*** TASK INPUTS ***

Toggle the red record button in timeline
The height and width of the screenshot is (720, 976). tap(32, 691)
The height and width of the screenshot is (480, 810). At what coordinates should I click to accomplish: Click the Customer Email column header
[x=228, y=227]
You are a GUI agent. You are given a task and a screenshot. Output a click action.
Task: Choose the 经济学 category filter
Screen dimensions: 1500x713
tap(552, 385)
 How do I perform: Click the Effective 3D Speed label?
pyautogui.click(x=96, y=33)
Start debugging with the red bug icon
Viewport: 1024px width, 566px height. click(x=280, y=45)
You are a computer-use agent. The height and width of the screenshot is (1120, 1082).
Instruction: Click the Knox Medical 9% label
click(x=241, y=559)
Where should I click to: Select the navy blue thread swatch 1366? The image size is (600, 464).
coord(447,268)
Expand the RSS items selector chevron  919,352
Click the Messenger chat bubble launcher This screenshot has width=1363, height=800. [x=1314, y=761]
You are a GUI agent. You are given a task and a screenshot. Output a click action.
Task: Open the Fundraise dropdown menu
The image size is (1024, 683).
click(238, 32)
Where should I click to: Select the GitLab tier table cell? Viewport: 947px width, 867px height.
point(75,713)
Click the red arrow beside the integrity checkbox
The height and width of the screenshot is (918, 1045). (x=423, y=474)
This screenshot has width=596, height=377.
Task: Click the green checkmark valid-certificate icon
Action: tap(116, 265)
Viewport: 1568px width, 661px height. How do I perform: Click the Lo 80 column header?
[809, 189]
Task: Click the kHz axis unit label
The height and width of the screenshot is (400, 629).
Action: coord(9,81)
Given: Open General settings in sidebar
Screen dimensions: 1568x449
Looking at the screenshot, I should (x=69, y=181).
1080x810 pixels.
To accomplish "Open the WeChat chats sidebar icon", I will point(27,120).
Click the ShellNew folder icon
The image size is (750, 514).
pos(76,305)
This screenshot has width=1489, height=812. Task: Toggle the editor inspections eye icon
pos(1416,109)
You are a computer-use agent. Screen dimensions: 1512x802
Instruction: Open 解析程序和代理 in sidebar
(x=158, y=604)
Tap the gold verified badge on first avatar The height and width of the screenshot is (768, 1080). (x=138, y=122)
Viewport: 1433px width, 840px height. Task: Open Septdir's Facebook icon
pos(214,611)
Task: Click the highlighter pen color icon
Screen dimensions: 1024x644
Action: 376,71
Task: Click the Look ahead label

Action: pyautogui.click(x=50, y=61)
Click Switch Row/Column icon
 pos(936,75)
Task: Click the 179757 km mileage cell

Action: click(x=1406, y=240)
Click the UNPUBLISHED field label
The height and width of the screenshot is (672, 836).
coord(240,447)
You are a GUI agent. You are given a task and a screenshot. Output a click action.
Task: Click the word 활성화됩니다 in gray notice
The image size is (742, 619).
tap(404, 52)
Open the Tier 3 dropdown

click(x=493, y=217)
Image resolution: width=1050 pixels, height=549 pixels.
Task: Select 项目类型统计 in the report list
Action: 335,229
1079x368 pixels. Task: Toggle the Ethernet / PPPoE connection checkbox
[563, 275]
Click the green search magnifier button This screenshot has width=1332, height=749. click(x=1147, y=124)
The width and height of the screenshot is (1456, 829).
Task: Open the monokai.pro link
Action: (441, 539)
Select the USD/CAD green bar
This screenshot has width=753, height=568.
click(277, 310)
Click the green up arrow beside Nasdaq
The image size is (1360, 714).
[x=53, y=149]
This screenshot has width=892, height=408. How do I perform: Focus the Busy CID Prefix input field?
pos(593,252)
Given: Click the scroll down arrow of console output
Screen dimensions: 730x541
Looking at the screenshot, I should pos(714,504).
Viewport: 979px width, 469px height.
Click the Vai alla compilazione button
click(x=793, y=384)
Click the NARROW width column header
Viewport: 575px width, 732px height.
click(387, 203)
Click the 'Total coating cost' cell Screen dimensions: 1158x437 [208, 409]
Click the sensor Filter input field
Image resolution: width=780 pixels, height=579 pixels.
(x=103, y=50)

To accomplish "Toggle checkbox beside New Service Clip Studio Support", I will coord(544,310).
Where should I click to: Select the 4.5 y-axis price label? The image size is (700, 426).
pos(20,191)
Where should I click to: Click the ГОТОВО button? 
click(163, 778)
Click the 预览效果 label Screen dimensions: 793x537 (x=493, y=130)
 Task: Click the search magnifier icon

*** End of TASK INPUTS ***

▸ WHAT TO PRODUCE:
Restate all of the data above. Match it word for word.

▸ ANSWER SECTION:
Toggle the red record button in timeline
The height and width of the screenshot is (720, 976). tap(32, 691)
The height and width of the screenshot is (480, 810). At what coordinates should I click to accomplish: Click the Customer Email column header
[x=228, y=227]
You are a GUI agent. You are given a task and a screenshot. Output a click action.
Task: Choose the 经济学 category filter
Screen dimensions: 1500x713
tap(552, 385)
 How do I perform: Click the Effective 3D Speed label?
pyautogui.click(x=96, y=33)
Start debugging with the red bug icon
Viewport: 1024px width, 566px height. click(x=280, y=45)
You are a computer-use agent. The height and width of the screenshot is (1120, 1082).
Instruction: Click the Knox Medical 9% label
click(x=241, y=559)
Where should I click to: Select the navy blue thread swatch 1366? The image size is (600, 464).
coord(447,268)
Expand the RSS items selector chevron  919,352
Click the Messenger chat bubble launcher This screenshot has width=1363, height=800. [x=1314, y=761]
You are a GUI agent. You are given a task and a screenshot. Output a click action.
Task: Open the Fundraise dropdown menu
The image size is (1024, 683).
click(238, 32)
Where should I click to: Select the GitLab tier table cell? Viewport: 947px width, 867px height.
point(75,713)
Click the red arrow beside the integrity checkbox
The height and width of the screenshot is (918, 1045). (x=423, y=474)
This screenshot has width=596, height=377.
Task: Click the green checkmark valid-certificate icon
Action: tap(116, 265)
Viewport: 1568px width, 661px height. How do I perform: Click the Lo 80 column header?
[809, 189]
Task: Click the kHz axis unit label
The height and width of the screenshot is (400, 629).
Action: coord(9,81)
Given: Open General settings in sidebar
Screen dimensions: 1568x449
Looking at the screenshot, I should (x=69, y=181).
1080x810 pixels.
To accomplish "Open the WeChat chats sidebar icon", I will point(27,120).
Click the ShellNew folder icon
The image size is (750, 514).
pos(76,305)
This screenshot has width=1489, height=812. Task: Toggle the editor inspections eye icon
pos(1416,109)
You are a computer-use agent. Screen dimensions: 1512x802
Instruction: Open 解析程序和代理 in sidebar
(x=158, y=604)
Tap the gold verified badge on first avatar The height and width of the screenshot is (768, 1080). (x=138, y=122)
Viewport: 1433px width, 840px height. Task: Open Septdir's Facebook icon
pos(214,611)
Task: Click the highlighter pen color icon
Screen dimensions: 1024x644
Action: 376,71
Task: Click the Look ahead label

Action: pyautogui.click(x=50, y=61)
Click Switch Row/Column icon
 pos(936,75)
Task: Click the 179757 km mileage cell

Action: click(x=1406, y=240)
Click the UNPUBLISHED field label
The height and width of the screenshot is (672, 836).
coord(240,447)
You are a GUI agent. You are given a task and a screenshot. Output a click action.
Task: Click the word 활성화됩니다 in gray notice
The image size is (742, 619).
tap(404, 52)
Open the Tier 3 dropdown

click(x=493, y=217)
Image resolution: width=1050 pixels, height=549 pixels.
Task: Select 项目类型统计 in the report list
Action: 335,229
1079x368 pixels. Task: Toggle the Ethernet / PPPoE connection checkbox
[563, 275]
Click the green search magnifier button This screenshot has width=1332, height=749. click(x=1147, y=124)
The width and height of the screenshot is (1456, 829).
Task: Open the monokai.pro link
Action: (441, 539)
Select the USD/CAD green bar
This screenshot has width=753, height=568.
click(277, 310)
Click the green up arrow beside Nasdaq
The image size is (1360, 714).
[x=53, y=149]
This screenshot has width=892, height=408. How do I perform: Focus the Busy CID Prefix input field?
pos(593,252)
Given: Click the scroll down arrow of console output
Screen dimensions: 730x541
Looking at the screenshot, I should pos(714,504).
Viewport: 979px width, 469px height.
Click the Vai alla compilazione button
click(x=793, y=384)
Click the NARROW width column header
Viewport: 575px width, 732px height.
click(387, 203)
Click the 'Total coating cost' cell Screen dimensions: 1158x437 [208, 409]
Click the sensor Filter input field
Image resolution: width=780 pixels, height=579 pixels.
(x=103, y=50)

To accomplish "Toggle checkbox beside New Service Clip Studio Support", I will coord(544,310).
Where should I click to: Select the 4.5 y-axis price label? The image size is (700, 426).
pos(20,191)
Where should I click to: Click the ГОТОВО button? 
click(163, 778)
Click the 预览效果 label Screen dimensions: 793x537 (x=493, y=130)
 Task: Click the search magnifier icon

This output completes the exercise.